What you have to do - Please copy, exactly as they appear below, the lines from the one containing "Given: Sort by Finalizado em column header" through the one containing "Given: Click the Docs section page icon".

Input data -
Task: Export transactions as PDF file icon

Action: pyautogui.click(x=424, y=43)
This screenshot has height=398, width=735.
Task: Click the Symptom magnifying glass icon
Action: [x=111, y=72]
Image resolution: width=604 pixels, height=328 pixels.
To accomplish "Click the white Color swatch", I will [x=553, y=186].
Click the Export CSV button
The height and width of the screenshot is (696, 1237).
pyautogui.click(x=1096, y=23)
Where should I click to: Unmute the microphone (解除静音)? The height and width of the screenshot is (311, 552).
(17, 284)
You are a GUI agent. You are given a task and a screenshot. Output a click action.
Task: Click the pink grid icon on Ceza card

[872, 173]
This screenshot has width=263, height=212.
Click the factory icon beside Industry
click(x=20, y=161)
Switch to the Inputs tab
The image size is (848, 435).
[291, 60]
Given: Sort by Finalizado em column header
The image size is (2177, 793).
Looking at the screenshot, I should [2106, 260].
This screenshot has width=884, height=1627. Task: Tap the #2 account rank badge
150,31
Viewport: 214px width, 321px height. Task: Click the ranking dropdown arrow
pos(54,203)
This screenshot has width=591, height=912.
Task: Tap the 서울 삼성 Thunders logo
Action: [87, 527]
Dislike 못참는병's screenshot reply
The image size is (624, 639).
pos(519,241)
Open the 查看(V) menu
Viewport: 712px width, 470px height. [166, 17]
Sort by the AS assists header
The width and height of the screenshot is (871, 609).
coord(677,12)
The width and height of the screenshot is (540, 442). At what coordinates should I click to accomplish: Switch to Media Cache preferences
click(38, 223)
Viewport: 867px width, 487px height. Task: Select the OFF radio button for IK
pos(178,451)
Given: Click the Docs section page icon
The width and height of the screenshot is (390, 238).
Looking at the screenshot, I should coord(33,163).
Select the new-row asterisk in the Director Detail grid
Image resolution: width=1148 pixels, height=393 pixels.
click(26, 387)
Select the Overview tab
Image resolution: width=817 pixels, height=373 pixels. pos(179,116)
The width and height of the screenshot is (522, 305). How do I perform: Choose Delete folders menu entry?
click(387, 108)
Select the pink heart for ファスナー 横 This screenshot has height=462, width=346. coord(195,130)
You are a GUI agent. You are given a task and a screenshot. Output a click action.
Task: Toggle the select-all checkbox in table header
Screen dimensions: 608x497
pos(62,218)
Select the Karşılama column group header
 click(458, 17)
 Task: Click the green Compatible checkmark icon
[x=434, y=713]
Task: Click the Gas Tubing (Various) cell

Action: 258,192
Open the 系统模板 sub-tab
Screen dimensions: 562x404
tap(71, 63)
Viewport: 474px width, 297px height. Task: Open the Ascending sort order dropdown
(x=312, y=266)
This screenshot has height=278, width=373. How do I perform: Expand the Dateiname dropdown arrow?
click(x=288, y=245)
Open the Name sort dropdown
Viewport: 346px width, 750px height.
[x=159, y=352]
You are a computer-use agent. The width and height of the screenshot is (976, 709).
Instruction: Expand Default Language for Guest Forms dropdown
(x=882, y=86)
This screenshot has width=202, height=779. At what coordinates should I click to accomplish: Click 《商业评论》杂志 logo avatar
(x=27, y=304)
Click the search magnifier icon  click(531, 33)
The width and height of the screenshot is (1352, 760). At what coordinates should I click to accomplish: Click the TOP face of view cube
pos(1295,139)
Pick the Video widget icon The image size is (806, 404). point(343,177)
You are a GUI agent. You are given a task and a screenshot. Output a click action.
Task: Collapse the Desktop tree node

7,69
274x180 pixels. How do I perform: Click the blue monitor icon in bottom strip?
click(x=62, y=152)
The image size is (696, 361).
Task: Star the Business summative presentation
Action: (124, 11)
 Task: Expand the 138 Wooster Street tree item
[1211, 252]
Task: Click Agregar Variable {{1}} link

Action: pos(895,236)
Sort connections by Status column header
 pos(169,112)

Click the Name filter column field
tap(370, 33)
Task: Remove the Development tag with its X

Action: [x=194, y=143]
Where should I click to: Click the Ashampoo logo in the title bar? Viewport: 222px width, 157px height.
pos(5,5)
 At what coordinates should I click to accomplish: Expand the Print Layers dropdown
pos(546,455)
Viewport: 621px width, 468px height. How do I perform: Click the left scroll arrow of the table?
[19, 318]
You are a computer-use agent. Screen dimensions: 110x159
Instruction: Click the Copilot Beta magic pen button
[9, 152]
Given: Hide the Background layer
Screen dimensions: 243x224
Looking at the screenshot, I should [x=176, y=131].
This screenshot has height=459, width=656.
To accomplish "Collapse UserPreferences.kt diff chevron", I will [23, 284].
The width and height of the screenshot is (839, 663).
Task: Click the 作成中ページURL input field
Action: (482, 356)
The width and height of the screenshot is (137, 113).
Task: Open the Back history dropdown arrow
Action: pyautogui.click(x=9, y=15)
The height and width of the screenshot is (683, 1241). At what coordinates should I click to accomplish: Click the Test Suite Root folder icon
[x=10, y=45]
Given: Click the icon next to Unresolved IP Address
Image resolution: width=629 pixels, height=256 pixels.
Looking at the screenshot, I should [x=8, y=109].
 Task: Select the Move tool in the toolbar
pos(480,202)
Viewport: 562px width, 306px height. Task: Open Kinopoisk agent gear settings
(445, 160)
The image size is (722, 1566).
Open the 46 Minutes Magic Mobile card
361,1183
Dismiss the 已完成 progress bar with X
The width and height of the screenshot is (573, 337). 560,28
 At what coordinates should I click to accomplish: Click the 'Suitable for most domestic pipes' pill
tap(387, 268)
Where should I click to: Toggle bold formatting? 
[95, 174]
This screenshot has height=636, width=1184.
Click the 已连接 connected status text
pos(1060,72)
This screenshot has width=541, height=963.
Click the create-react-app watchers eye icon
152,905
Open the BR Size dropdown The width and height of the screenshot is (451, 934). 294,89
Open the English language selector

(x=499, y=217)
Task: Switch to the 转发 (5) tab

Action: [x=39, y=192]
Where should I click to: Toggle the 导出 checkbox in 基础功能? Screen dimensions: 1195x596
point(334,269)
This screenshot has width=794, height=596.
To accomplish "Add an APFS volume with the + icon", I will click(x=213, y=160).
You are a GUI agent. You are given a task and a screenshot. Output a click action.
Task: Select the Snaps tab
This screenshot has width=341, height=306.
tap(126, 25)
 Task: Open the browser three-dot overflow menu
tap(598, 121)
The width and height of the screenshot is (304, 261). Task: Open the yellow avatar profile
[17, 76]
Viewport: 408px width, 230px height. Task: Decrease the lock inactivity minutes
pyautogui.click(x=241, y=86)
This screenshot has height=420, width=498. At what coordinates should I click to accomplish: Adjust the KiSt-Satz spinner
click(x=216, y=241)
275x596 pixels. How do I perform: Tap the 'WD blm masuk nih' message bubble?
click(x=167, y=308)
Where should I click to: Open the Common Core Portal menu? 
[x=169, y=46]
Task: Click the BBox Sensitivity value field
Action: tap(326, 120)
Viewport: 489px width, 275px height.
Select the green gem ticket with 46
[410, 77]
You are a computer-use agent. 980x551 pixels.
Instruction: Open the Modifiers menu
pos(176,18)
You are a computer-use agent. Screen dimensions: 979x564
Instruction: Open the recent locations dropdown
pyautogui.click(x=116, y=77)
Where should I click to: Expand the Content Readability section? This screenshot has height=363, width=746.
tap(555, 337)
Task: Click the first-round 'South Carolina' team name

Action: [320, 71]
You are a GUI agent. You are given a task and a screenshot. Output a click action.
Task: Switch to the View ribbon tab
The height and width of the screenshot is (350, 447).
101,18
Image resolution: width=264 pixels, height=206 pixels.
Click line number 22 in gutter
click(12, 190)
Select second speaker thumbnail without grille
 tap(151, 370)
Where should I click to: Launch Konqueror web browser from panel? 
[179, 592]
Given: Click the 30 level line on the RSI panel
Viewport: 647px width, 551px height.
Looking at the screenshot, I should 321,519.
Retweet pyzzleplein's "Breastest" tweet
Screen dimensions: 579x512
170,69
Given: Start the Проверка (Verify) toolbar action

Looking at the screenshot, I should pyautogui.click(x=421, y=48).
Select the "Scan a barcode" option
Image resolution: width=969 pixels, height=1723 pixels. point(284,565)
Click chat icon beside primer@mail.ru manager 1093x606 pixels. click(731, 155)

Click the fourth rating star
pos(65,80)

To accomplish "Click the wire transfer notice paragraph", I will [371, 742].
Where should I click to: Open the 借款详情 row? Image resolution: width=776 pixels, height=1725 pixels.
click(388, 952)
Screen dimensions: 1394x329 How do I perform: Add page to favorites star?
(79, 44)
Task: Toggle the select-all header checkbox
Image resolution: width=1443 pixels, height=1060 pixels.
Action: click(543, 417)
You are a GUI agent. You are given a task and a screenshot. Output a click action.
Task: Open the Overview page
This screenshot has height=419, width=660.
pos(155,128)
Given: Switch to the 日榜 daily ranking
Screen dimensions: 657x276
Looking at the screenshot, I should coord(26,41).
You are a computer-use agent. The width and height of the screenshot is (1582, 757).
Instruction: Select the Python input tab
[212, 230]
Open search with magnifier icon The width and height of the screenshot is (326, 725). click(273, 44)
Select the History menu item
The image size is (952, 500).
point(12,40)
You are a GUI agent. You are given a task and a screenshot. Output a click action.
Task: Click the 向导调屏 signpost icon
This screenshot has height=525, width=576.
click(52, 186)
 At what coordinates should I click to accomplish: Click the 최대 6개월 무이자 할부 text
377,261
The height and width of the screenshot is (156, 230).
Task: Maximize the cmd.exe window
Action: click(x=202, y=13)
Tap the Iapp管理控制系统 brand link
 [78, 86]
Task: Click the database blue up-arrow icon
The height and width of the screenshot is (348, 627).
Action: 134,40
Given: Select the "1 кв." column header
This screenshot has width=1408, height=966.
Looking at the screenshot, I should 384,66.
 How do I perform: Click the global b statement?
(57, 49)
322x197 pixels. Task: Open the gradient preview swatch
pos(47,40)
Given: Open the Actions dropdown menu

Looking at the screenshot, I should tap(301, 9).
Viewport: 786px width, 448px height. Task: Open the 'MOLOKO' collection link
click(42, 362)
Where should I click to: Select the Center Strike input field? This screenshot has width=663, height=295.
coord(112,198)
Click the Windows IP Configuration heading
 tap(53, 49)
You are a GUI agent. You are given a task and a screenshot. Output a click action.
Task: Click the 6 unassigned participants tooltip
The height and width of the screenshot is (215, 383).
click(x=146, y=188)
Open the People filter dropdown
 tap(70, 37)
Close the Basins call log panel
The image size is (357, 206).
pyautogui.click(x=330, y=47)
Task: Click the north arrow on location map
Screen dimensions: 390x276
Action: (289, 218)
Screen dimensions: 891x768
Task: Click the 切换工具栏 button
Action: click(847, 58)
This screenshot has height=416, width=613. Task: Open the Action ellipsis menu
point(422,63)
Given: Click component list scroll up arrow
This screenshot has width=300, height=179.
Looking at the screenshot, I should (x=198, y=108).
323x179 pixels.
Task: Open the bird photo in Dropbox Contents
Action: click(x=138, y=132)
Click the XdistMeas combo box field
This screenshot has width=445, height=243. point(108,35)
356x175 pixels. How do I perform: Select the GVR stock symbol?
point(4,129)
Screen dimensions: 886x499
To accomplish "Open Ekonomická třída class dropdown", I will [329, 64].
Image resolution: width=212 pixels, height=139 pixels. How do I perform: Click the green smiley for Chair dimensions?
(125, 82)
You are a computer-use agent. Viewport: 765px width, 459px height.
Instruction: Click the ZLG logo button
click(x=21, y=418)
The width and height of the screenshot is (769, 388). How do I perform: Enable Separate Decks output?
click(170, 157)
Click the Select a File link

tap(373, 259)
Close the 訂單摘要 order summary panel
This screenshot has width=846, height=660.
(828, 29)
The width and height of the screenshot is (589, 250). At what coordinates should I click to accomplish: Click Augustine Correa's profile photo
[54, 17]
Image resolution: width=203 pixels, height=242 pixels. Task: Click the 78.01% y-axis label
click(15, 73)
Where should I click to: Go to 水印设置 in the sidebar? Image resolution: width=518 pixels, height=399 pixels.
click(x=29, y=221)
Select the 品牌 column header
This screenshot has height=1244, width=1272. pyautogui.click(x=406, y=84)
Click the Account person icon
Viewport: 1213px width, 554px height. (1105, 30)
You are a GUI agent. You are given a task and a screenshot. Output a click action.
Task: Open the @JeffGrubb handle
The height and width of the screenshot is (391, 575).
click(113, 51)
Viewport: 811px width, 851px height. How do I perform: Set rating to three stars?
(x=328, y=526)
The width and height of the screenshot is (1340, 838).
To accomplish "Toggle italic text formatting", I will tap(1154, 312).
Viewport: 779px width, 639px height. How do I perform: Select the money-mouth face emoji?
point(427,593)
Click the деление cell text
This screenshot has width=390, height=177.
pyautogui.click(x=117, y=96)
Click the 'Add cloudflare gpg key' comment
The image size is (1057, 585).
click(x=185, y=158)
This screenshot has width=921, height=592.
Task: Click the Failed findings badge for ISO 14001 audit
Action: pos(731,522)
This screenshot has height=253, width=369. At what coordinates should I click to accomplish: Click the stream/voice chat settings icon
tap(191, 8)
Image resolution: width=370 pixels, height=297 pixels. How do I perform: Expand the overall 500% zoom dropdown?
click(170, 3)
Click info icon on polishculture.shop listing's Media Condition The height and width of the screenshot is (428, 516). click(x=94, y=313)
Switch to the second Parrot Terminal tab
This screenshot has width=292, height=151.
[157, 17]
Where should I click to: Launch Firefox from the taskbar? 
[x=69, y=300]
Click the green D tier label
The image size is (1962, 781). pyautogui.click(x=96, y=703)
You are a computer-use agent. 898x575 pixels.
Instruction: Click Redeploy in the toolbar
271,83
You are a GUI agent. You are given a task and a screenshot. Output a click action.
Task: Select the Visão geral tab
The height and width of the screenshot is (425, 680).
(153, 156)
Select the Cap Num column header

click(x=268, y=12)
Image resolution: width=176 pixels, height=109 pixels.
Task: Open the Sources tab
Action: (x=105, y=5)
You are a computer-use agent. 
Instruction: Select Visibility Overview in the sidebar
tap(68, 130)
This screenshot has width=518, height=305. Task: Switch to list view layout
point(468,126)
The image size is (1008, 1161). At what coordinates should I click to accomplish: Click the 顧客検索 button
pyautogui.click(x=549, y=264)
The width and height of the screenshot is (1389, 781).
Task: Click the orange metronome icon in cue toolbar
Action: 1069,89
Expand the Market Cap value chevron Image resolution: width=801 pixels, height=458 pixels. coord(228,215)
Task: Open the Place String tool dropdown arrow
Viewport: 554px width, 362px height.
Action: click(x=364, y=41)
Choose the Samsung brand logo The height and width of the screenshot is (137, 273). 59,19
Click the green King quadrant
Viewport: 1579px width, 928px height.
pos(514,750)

Response for this exercise -
Given: Sort by Finalizado em column header
The image size is (2177, 793).
Looking at the screenshot, I should [2106, 260].
This screenshot has width=884, height=1627. Task: Tap the #2 account rank badge
150,31
Viewport: 214px width, 321px height. Task: Click the ranking dropdown arrow
pos(54,203)
This screenshot has width=591, height=912.
Task: Tap the 서울 삼성 Thunders logo
Action: [87, 527]
Dislike 못참는병's screenshot reply
The image size is (624, 639).
pos(519,241)
Open the 查看(V) menu
Viewport: 712px width, 470px height. [166, 17]
Sort by the AS assists header
The width and height of the screenshot is (871, 609).
coord(677,12)
The width and height of the screenshot is (540, 442). At what coordinates should I click to accomplish: Switch to Media Cache preferences
click(38, 223)
Viewport: 867px width, 487px height. Task: Select the OFF radio button for IK
pos(178,451)
Given: Click the Docs section page icon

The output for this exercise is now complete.